Return every record below exactly; leave out the images.
··· SOURCE INFORMATION ···
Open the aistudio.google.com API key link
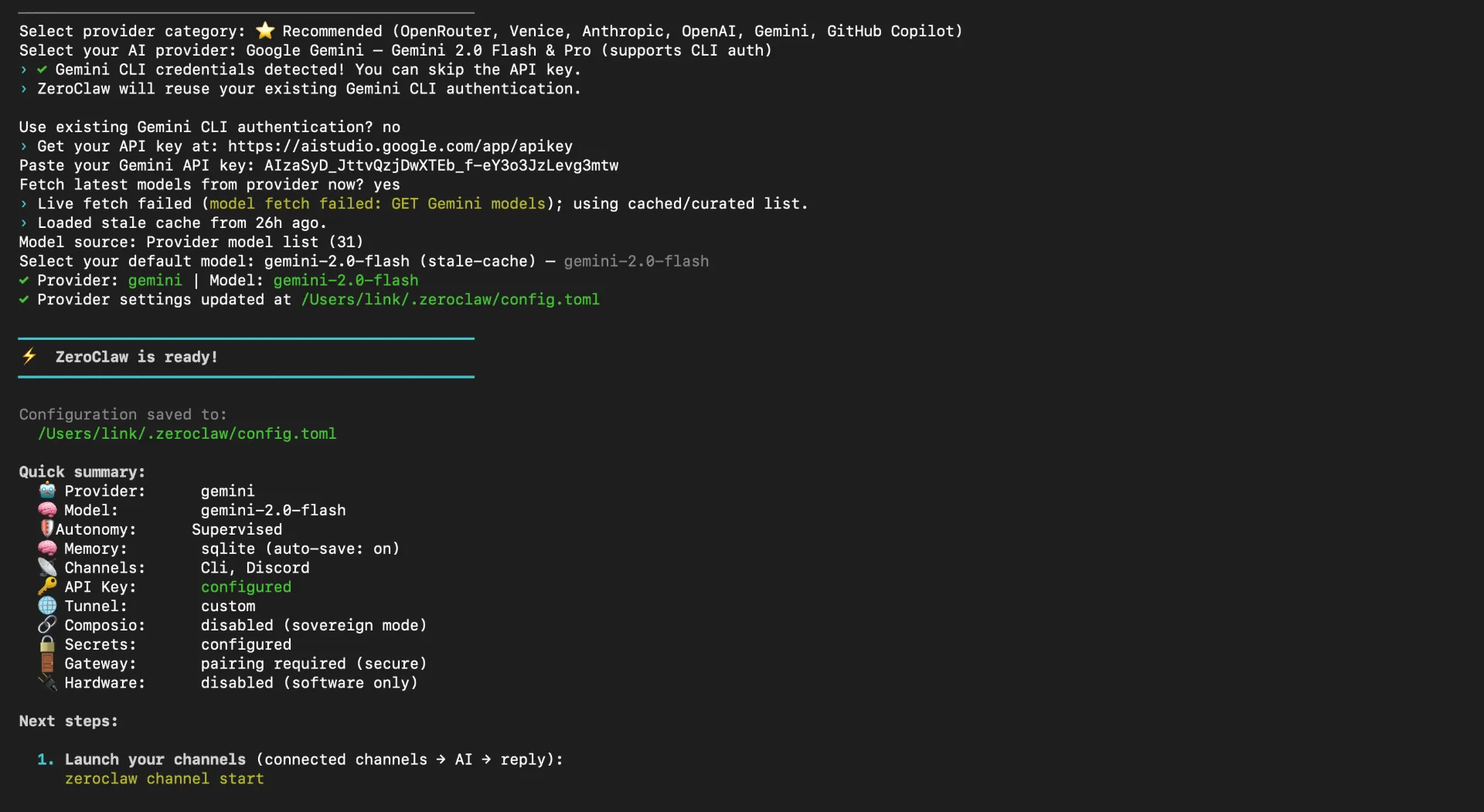pos(401,146)
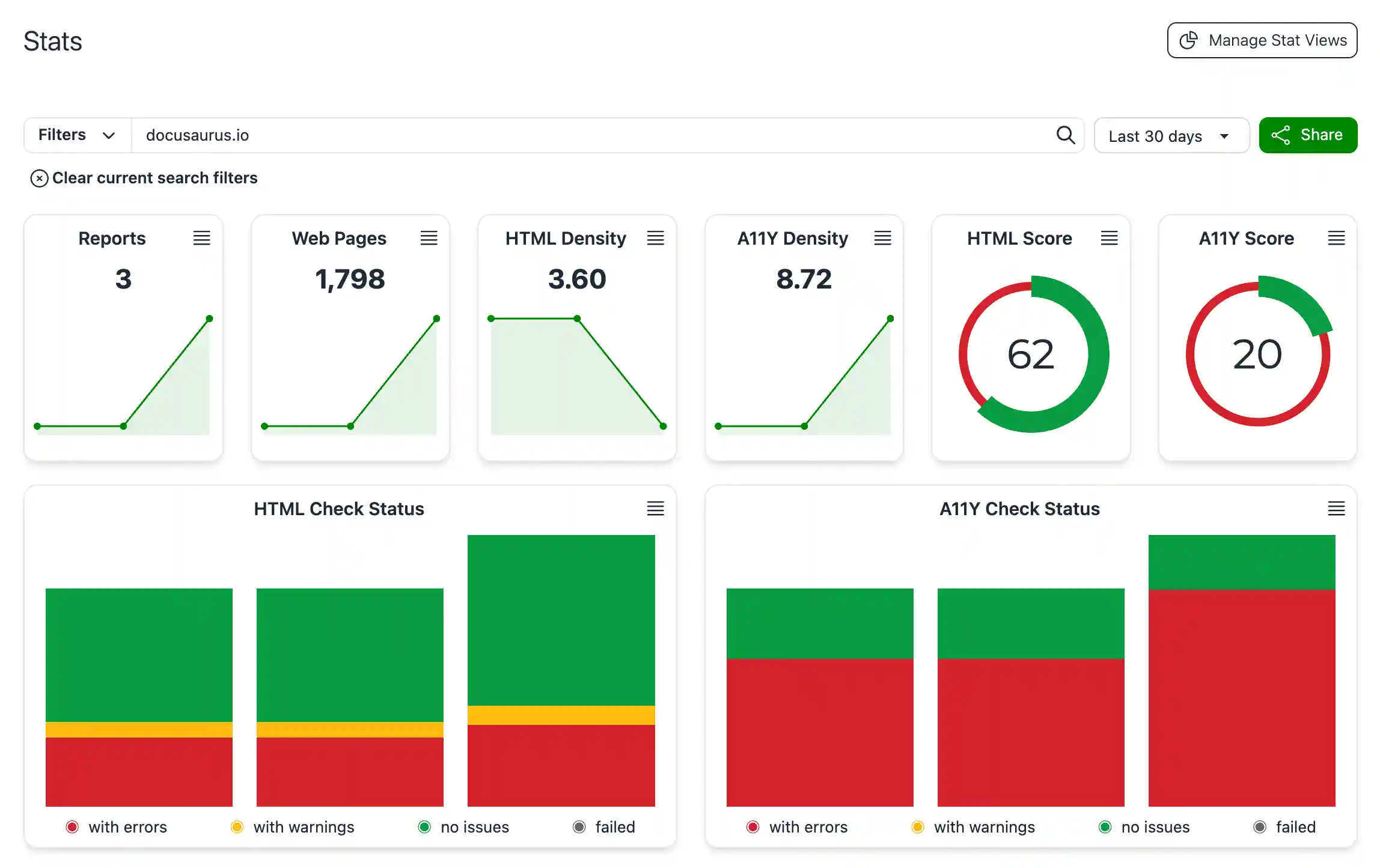Open the HTML Check Status chart menu
Image resolution: width=1380 pixels, height=868 pixels.
click(x=656, y=509)
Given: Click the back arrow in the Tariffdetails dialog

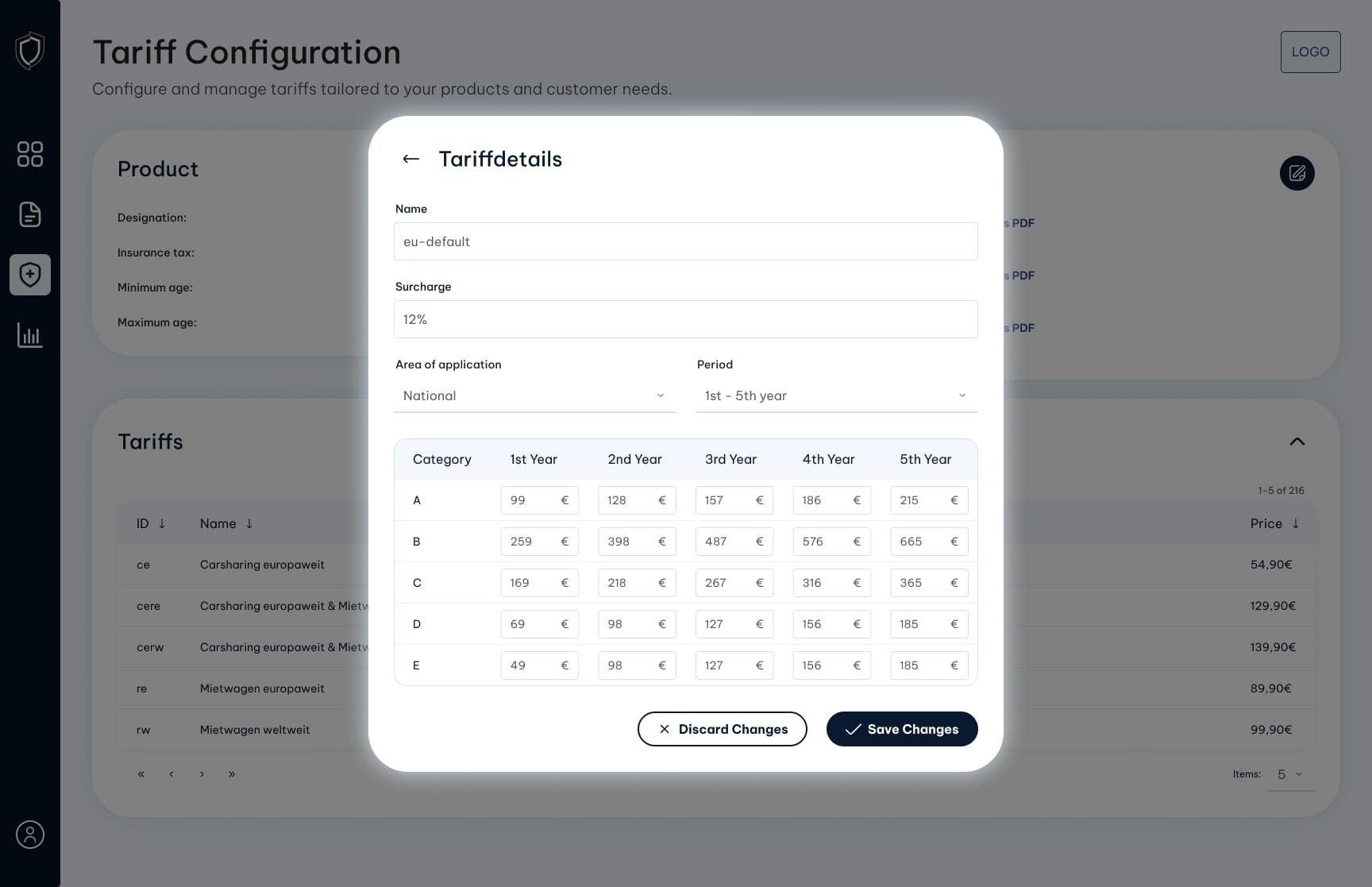Looking at the screenshot, I should click(x=411, y=159).
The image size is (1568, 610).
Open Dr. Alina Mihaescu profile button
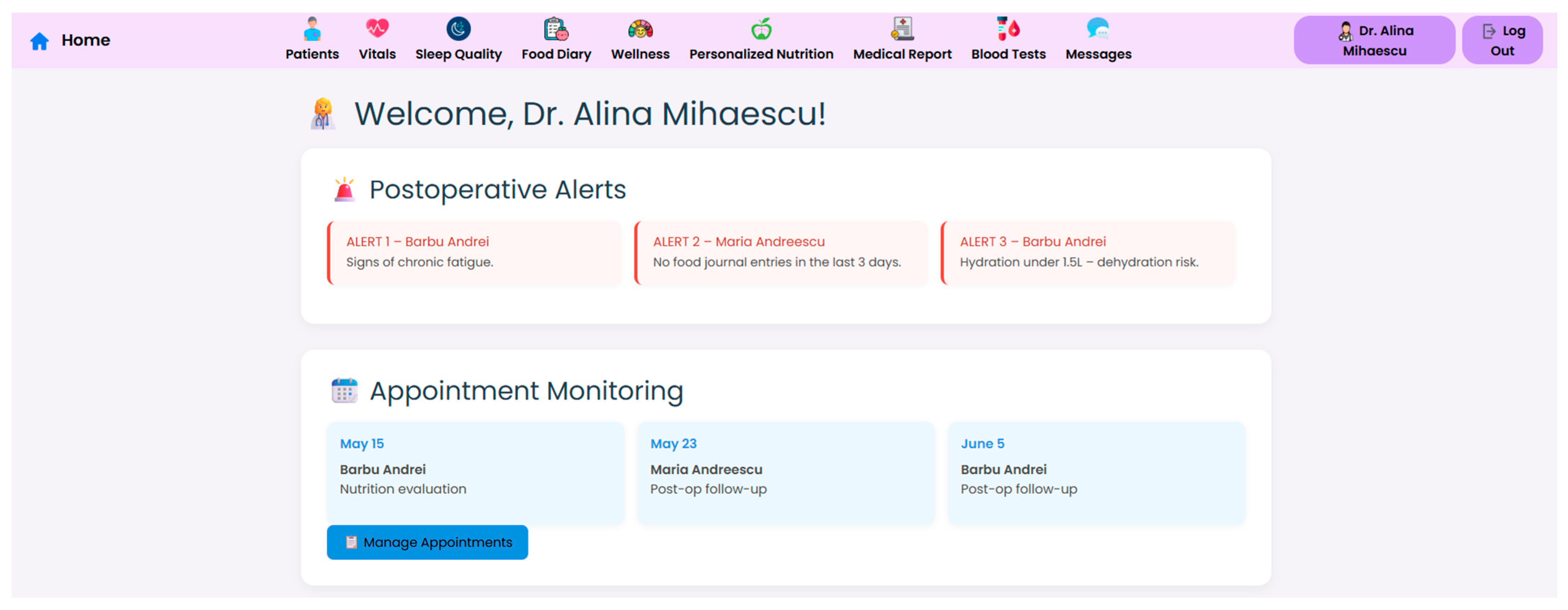point(1374,40)
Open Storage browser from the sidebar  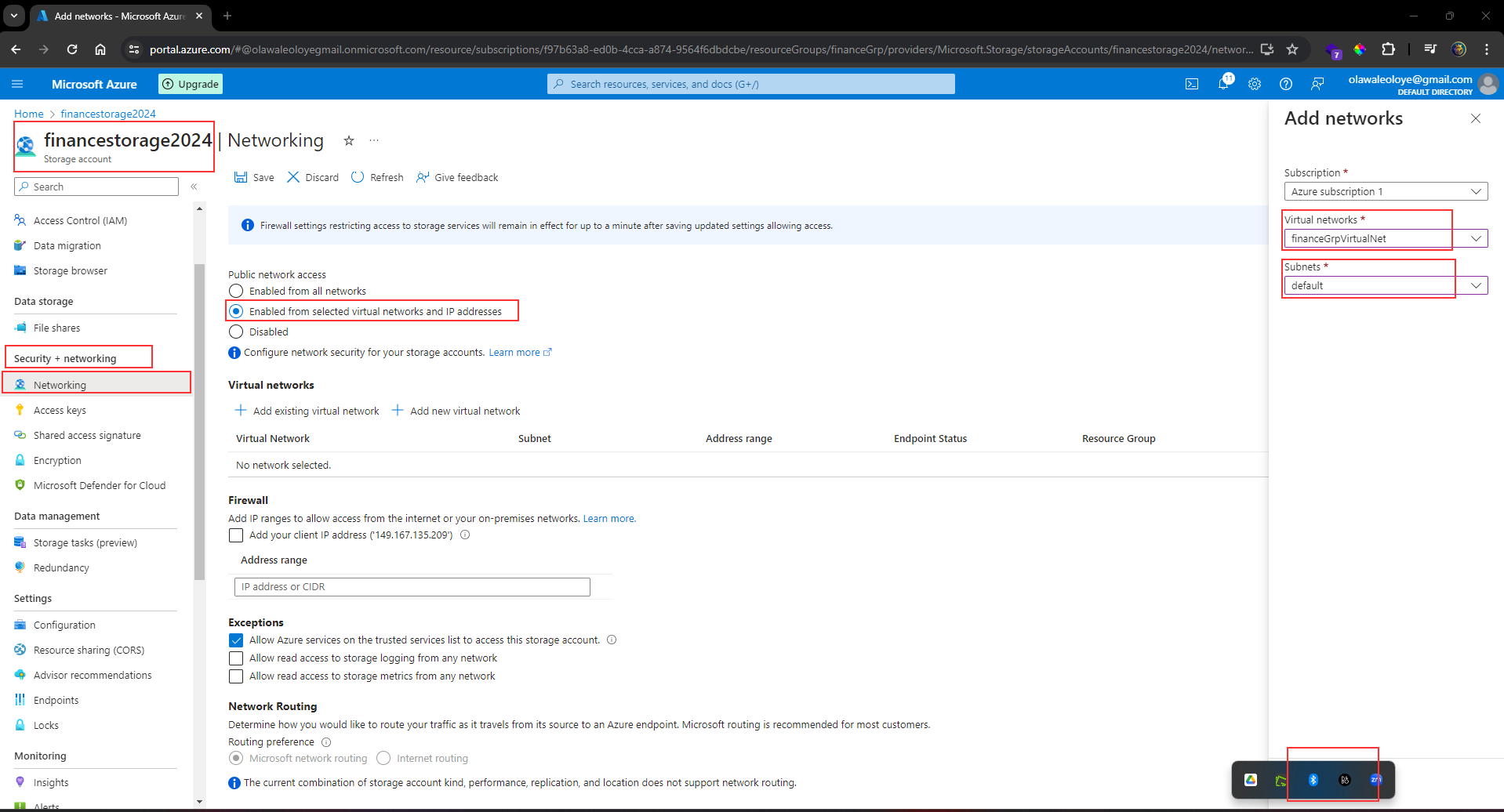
···
→ RESPONSE AREA:
Open the aistudio.google.com API key link
pos(401,146)
Open the HTML Check Status chart menu
Image resolution: width=1380 pixels, height=868 pixels.
click(x=656, y=509)
Given: Click the back arrow in the Tariffdetails dialog

Looking at the screenshot, I should click(x=411, y=159).
The image size is (1568, 610).
Open Dr. Alina Mihaescu profile button
point(1374,40)
Open Storage browser from the sidebar  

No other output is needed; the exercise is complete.